Home International Shipping News Shipping container rates continue to soar despite increased attention

Shipping container rates continue to soar despite increased attention

Shipping container rates continue to soar despite increased attention

Container freight rates continue to rise, and despite efforts by global shipping competition agencies and a commitment to freeze rates by some carriers, some players think that prices are unlikely to return to normal until the middle of next year, if ever.

Robert Khachatryan, founder and COO of shipping forwarder Freight Right Global Logistics, said this week that he still thinks the market will not start to settle until the middle of 2022.

“Things are actually getting worse,” he said, noting that container rates from China and east Asia to the US continue to top $20,000 per 40-foot container.

For context, the cost of a container for the same route was about $4,500 this time last year.

Khachatryan said he expects rates to continue rising, with the US East Coast continuing to see slightly higher rates than the West Coast, and that year-ago rates could become the new floor.

SOARING RATES

While most chemicals are liquids and shipped in tankers, polymers such as polyethylene (PE) and polypropylene (PP) are shipped in pellets and moved by container ships.

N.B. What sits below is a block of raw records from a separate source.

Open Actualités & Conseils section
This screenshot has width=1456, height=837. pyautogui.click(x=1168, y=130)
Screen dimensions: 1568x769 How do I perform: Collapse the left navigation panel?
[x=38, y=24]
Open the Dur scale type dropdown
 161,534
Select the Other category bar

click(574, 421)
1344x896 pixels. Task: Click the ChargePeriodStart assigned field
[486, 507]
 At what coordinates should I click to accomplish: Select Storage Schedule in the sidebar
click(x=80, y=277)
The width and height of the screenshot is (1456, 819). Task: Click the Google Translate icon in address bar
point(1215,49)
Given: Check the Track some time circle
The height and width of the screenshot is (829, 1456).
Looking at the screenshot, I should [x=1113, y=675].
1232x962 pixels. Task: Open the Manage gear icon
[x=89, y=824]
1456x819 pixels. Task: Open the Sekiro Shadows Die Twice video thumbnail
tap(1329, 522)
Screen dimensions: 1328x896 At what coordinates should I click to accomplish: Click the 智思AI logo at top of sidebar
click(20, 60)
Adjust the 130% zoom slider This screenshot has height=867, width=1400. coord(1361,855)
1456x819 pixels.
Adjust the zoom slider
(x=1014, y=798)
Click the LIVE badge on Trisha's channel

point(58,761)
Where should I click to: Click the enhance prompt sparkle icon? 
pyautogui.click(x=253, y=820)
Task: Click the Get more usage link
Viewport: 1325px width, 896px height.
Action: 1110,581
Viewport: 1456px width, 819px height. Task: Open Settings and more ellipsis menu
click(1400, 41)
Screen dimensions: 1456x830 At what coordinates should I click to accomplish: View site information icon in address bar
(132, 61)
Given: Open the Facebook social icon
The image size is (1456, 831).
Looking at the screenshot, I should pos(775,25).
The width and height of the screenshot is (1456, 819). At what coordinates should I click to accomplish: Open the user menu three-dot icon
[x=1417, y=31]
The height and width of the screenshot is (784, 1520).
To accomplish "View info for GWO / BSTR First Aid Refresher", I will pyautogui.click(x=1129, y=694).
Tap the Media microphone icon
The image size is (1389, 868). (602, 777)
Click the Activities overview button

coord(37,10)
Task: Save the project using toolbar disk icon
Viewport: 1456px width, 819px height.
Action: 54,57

Container ships also carry a wider scope of cargo, including consumer products like electrical appliances and automobiles. However, demand for that space has also increased as economies reopened after lockdown measures were lifted.

The spread of the coronavirus pandemic – and the lockdown measures introduced to help mitigate it – led to a surge in demand for goods.

Consumers who were able to work from home found themselves with extra money as they were limited in how they could spend it.

This led to the surge in rates for containers out of Asia, with some currently more than four times higher than they were in January.

RATE FREEZE

French container shipping company CMA CGM, the world’s third-largest ocean carrier, announced last week that it will halt all spot rate increases through 1 February 2022 in order to prioritise its long-term relationships with customers.

German shipping company Hapag-Lloyd has also suspended increases.

Khachatryan said the news is welcome and likely to ease current tensions, but said it was not a final solution.

“It definitely helps, but in the spot market you have to keep in mind a lot of these containers are held by forwarders and resellers, and they are not going to stop with the hikes,” he said.

As a freight forwarder, Khachatryan said he has seen his company’s revenues skyrocket, but he believes that rates have now reached a point where they are not sustainable.

“I think they are realising that at this rate they are making changes to the industry that may not be reversible,” he said. “In the short term they make a lot of money, but in the long term nobody can predict what this is going to do to the global economy, logistics and supply chains in general.”

INTERNATIONAL SHIPPING COMPETITION AGENCIES

The current situation was the main topic of discussion when shipping competition agencies from the US, Europe and China met virtually last week.

The fifth biennial meeting of the Global Regulatory Summit gave key competition authorities responsible for the oversight of the container shipping industry the opportunity to share information about what their respective monitoring and enforcement regimes are observing in the marketplace and comparing conclusions about carrier behaviour, US Federal Maritime Commission Chairman Daniel Maffei said.

“The performance of ocean carriers in meeting historic demand for their services and the unusually high costs to move ocean containers are of interest and concern to regulators, legislators and the public globally,” he added.

Although efforts by the regulators are a positive sign, Khachatryan thinks they will not necessarily produce results.

“It is really hard for them to regulate – there are too many hands in the pie,” he said.

OUTLOOK

It sounds crazy to say, but the market could actually benefit from reduced demand for goods in the US, Khachatryan said.

“Unfortunately, we need demand for goods to curtail a little bit for these rates to stabilise,” he said.

However, with the US in the middle of the peak season ahead of the Christmas shopping period, demand is likely to remain robust.

Freightos said in its weekly update that the rebound in US consumer spending on services that started this summer and is seen as key to normalising ocean demand after the peak season has weakened because the Delta variant continues to spread.

And with peak season in full swing, the latest estimates from the National Retail Federation had US August ocean imports 16% higher than in August 2019, and September not far behind.

Other observers do not expect any significant easing in demand or rates until summer 2022.